** Start of DATA LINES **
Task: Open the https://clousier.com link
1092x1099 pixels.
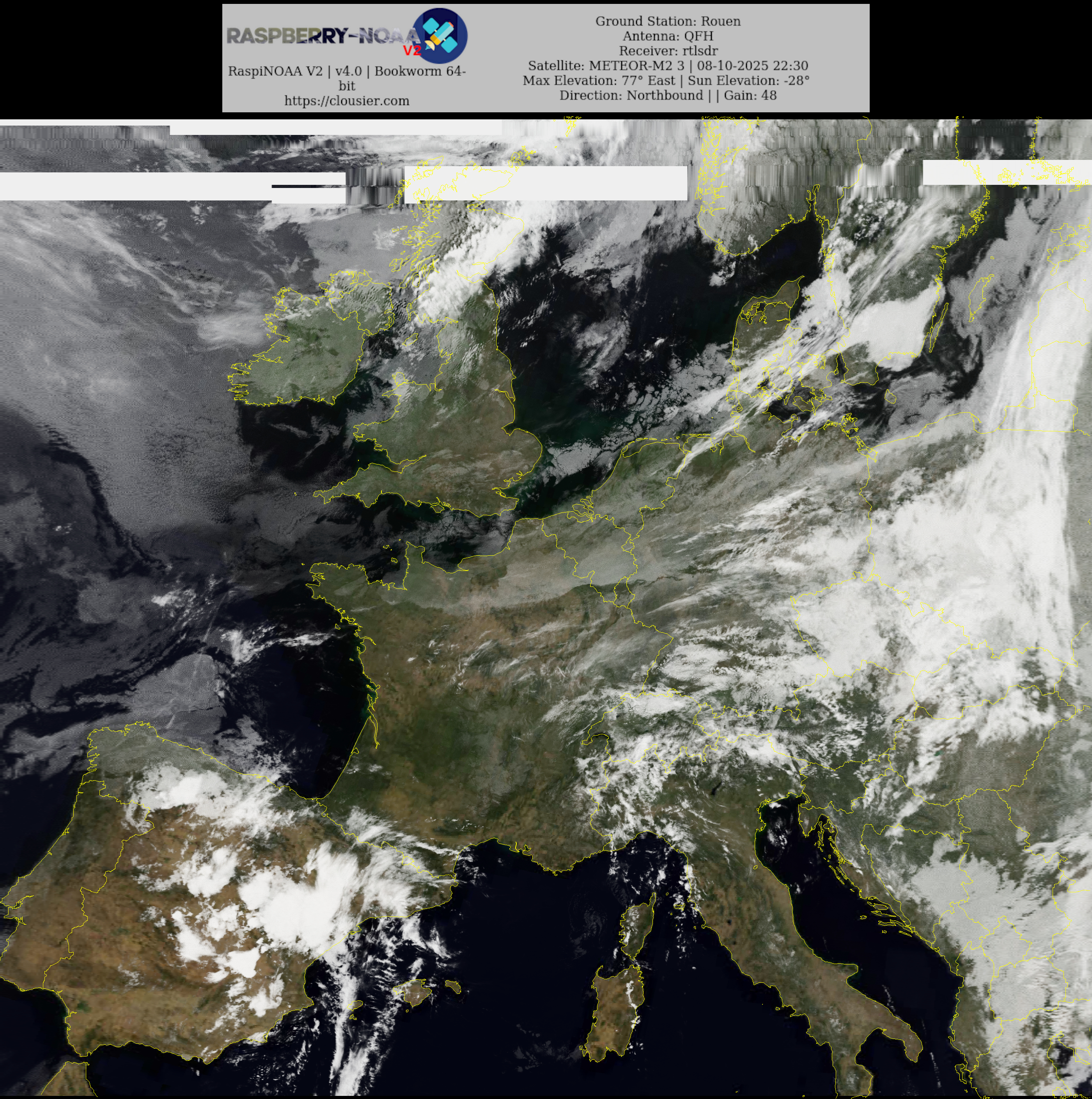Action: [x=346, y=101]
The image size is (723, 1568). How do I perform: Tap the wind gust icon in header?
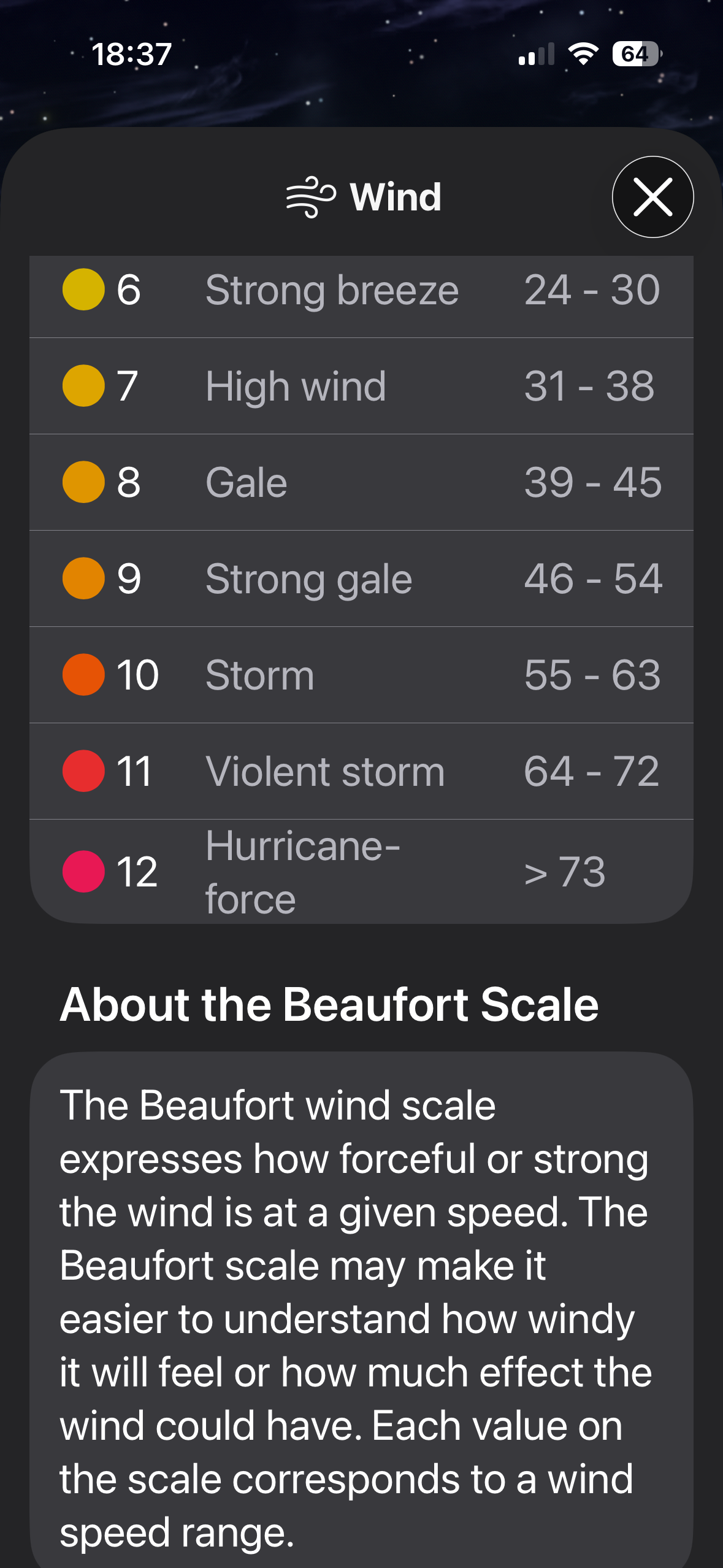coord(311,197)
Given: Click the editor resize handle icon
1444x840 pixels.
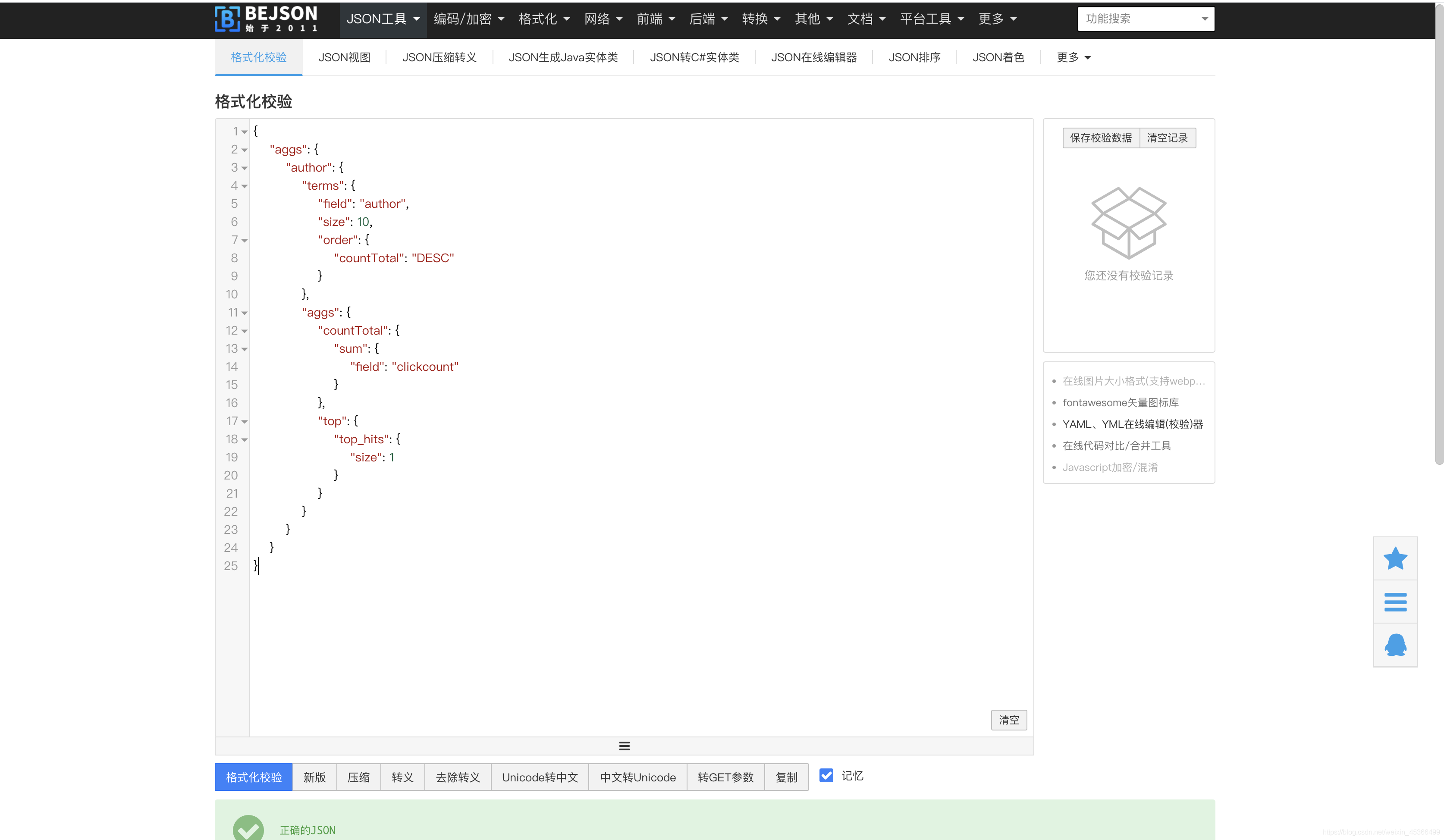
** End of DATA LINES **
▸ PROBLEM TO WORK ON
Reproduce the entries above verbatim, from the line containing "Given: Click the editor resize handle icon" through the end of the entries, omitting the pictures from your answer.

▸ FINAL ANSWER
Given: Click the editor resize handle icon
1444x840 pixels.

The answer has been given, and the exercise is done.